== Exercise objective ==
Please copy out, word for word, the part of the material that opens with the line containing "This screenshot has height=819, width=1456." and closes with the line containing "I will 34,414.", both of those lines included.

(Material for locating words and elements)

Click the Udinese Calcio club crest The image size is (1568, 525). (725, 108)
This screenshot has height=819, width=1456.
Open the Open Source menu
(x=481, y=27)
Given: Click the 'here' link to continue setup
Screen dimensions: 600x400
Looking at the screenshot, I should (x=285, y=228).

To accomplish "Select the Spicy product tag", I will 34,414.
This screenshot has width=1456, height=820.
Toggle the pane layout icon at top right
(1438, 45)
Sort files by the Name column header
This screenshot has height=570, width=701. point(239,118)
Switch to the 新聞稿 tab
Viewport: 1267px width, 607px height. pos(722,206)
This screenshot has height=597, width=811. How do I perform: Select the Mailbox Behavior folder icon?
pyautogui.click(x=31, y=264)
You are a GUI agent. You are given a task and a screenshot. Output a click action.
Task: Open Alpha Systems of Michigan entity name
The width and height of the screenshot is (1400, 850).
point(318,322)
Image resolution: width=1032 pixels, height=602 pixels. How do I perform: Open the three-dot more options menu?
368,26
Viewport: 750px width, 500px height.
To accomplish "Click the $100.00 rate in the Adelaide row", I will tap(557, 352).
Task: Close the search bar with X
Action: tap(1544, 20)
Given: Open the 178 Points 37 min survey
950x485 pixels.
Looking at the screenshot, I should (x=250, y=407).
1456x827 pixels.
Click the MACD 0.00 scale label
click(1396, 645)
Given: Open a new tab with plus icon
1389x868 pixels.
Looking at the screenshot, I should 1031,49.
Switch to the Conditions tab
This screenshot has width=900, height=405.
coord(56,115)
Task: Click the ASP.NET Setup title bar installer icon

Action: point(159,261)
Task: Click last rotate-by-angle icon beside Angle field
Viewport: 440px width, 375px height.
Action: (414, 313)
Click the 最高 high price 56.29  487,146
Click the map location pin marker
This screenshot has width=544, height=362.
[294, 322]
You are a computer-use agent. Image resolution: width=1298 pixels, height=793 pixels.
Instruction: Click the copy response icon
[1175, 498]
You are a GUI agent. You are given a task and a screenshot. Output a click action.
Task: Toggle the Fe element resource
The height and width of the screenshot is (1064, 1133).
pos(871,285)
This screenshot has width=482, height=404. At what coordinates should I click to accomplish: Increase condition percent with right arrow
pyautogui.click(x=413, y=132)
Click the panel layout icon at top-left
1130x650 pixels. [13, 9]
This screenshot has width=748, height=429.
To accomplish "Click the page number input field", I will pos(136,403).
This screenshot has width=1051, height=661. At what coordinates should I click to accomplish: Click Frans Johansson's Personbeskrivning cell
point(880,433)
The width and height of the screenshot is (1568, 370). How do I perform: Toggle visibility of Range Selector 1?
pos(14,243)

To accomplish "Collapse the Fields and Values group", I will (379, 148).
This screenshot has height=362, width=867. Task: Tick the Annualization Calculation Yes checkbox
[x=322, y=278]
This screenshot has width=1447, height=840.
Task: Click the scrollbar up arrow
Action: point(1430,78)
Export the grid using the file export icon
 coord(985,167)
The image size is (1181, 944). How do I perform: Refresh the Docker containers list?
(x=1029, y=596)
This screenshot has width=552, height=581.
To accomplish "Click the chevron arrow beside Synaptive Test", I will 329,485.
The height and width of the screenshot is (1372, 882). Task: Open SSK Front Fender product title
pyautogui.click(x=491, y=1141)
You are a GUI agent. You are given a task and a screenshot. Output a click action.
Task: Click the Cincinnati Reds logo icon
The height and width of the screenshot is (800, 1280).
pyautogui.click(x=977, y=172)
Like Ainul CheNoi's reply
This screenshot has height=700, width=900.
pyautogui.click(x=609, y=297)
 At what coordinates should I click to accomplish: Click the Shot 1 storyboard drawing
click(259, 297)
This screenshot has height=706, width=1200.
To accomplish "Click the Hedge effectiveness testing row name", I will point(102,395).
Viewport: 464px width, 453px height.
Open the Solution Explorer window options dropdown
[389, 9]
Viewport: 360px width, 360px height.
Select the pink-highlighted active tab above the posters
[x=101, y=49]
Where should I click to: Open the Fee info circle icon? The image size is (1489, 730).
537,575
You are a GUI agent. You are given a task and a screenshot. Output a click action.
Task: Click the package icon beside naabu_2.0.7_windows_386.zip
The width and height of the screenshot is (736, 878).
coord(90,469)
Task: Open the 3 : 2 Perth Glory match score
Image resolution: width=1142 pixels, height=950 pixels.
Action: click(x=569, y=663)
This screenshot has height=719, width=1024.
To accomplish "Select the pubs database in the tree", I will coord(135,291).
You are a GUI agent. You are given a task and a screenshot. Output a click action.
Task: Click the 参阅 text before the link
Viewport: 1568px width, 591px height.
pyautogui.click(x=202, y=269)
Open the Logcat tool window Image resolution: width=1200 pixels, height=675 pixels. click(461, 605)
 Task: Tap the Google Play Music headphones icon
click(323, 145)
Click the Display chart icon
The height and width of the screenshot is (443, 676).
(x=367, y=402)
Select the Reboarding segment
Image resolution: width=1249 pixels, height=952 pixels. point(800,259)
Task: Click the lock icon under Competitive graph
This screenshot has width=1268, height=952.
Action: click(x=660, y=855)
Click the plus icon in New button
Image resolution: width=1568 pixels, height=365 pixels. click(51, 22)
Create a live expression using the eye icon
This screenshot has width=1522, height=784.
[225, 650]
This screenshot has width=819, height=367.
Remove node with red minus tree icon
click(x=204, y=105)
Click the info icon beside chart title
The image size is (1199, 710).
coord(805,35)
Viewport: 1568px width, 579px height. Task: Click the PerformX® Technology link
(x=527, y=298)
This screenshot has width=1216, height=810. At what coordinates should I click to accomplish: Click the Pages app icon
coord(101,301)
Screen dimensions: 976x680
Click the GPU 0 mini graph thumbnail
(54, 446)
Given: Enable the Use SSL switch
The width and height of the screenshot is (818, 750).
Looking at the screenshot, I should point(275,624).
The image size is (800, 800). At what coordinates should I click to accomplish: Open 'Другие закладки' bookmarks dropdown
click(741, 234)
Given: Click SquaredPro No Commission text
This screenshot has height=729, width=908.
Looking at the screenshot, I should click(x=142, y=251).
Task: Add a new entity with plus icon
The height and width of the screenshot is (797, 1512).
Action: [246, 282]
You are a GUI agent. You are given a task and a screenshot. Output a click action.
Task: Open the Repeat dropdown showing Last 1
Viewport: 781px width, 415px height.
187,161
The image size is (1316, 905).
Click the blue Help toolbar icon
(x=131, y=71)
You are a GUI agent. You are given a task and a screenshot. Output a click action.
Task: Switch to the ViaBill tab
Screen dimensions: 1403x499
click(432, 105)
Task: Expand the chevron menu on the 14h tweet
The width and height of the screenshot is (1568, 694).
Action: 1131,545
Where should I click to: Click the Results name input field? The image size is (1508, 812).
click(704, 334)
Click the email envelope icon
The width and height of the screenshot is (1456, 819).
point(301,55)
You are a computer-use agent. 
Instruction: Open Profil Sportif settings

== Reply ==
This screenshot has height=819, width=1456.
Open the Open Source menu
(x=481, y=27)
Given: Click the 'here' link to continue setup
Screen dimensions: 600x400
Looking at the screenshot, I should (x=285, y=228).

To accomplish "Select the Spicy product tag", I will 34,414.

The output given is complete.